Menos conhecido no Brasil, mas padrão ouro na Europa, o método Schroth é específico para escoliose. Ele usa exercícios de respiração rotacional e isometria para “desfazer” a rotação da coluna de dentro para fora. É um trabalho muito ativo e mental. Você usa espelhos, barras de parede e sacos de feijão para posicionar o corpo numa postura de supercorreção.

O interessante para você que gosta de musculação é que o Schroth ensina como se posicionar no dia a dia e nos esforços. Os princípios aprendidos lá podem ser aplicados durante o seu treino de força.[2][5] Você aprende a “abrir” o lado fechado da costela ativamente. Integrar Schroth com musculação é provavelmente o cenário ideal para a máxima simetria possível.
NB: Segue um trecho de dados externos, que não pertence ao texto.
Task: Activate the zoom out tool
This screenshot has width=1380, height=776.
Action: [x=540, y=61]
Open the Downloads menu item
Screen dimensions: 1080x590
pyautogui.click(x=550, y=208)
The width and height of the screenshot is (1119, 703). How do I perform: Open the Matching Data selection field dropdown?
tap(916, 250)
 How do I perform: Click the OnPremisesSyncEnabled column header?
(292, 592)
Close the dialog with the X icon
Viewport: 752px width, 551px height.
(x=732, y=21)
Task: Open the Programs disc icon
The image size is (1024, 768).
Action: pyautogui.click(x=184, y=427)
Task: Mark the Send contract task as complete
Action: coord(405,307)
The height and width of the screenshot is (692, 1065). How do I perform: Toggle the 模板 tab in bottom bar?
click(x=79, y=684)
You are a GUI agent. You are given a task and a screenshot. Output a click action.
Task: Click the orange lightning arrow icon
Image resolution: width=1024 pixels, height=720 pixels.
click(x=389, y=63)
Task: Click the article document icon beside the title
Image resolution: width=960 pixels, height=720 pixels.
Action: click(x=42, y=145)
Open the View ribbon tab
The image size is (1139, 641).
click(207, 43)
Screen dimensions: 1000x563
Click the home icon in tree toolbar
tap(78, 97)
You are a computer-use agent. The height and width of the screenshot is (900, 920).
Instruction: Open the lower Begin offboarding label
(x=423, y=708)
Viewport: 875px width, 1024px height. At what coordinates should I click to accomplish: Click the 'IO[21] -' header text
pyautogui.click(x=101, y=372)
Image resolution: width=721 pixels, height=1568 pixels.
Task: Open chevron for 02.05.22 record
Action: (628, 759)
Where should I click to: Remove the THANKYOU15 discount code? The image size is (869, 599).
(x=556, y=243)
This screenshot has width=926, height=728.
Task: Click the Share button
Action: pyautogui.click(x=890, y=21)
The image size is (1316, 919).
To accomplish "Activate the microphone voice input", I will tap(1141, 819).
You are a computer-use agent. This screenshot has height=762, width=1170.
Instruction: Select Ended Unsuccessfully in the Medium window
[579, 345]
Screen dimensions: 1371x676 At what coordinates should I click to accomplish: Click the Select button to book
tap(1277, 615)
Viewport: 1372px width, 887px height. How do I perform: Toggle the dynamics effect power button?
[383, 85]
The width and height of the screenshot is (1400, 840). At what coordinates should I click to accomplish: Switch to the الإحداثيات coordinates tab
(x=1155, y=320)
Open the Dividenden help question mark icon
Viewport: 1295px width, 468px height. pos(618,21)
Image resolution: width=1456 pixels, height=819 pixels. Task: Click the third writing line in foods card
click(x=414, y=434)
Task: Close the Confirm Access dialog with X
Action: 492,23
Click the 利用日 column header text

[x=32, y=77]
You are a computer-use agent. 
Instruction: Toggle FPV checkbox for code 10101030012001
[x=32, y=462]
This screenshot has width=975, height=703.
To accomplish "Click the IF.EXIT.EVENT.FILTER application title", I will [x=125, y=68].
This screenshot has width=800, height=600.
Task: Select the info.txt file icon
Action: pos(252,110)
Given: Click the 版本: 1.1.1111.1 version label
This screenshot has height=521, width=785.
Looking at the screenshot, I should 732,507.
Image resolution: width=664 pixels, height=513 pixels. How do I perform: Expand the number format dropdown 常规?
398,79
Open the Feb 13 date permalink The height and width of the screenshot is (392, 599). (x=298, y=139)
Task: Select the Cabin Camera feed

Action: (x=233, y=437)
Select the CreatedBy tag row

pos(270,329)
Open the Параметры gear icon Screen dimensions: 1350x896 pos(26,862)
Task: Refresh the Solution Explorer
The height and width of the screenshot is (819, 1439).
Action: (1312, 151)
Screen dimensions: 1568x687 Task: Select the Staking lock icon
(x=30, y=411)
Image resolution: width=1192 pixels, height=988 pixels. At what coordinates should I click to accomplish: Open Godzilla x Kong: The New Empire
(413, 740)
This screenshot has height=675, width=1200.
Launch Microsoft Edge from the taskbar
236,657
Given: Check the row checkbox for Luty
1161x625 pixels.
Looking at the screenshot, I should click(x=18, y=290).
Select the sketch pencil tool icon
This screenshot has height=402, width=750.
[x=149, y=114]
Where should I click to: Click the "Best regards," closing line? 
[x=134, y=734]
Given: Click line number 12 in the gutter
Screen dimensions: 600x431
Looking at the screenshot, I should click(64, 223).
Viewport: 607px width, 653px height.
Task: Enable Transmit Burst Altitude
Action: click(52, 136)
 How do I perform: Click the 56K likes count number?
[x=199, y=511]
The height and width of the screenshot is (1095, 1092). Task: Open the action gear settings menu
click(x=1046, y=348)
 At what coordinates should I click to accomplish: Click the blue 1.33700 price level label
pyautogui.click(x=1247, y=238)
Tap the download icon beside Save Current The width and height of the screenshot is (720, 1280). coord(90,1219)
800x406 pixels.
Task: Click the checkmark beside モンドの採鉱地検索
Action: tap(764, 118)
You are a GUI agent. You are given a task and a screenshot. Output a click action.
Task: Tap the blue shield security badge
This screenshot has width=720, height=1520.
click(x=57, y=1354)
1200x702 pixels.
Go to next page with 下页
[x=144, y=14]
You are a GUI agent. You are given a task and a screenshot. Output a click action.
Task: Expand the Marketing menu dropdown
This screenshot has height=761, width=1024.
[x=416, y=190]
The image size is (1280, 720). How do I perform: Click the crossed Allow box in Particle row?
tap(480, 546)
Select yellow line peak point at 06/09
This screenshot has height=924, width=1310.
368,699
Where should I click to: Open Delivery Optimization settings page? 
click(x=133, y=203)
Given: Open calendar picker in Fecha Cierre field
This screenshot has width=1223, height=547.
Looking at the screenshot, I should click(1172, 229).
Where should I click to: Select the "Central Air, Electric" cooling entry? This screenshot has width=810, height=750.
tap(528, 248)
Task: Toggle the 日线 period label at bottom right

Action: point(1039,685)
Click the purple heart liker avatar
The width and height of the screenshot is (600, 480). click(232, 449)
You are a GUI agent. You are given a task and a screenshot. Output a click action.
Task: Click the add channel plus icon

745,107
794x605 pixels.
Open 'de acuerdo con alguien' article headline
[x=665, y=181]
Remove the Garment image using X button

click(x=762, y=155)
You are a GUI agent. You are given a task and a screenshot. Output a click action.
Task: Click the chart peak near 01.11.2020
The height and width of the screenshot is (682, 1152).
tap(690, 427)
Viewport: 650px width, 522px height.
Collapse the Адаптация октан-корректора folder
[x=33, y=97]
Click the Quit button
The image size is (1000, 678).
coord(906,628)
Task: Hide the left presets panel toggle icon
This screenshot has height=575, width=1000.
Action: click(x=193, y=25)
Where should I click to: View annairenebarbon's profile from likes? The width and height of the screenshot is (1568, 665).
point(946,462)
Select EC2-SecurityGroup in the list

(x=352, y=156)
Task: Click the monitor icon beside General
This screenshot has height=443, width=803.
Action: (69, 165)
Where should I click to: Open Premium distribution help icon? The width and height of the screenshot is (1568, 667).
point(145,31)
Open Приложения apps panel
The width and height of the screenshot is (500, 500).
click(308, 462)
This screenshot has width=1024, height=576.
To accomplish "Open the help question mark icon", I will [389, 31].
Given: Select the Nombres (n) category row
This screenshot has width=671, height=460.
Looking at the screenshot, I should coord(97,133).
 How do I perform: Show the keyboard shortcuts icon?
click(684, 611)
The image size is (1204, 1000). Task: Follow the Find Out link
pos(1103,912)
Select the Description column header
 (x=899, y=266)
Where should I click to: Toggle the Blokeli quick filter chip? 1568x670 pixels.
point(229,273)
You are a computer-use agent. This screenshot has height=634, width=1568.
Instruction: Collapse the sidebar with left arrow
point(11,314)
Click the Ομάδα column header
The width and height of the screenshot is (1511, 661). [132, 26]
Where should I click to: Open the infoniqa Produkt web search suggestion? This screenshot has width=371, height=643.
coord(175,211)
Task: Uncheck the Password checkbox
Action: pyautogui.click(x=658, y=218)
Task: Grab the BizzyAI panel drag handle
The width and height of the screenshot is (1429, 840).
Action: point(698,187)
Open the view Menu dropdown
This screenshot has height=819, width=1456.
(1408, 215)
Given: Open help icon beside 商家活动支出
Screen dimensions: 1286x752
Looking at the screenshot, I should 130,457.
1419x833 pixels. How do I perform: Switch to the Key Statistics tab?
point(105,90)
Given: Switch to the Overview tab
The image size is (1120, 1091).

Liberação Miofascial e Osteopatia no Alívio de Tensões

Por fim, não podemos esquecer da manutenção dos tecidos. A fáscia (o tecido que envolve os músculos) de quem tem escoliose tende a ser rígida e aderida, especialmente no lado côncavo. A liberação miofascial ajuda a soltar essas amarras, permitindo que o músculo deslize melhor e cresça. A osteopatia entra com ajustes articulares que devolvem a mobilidade para vértebras e costelas que ficaram rígidas.

Essas terapias manuais não vão “curar” a curva óssea, mas vão aliviar a dor e melhorar a mobilidade imediata. Um corpo sem dor treina mais intenso. Um corpo móvel executa o movimento com maior amplitude. E amplitude com intensidade é a fórmula matemática da hipertrofia. Invista nessas terapias como parte do seu “treino invisível”. Seu corpo e sua simetria agradecerão.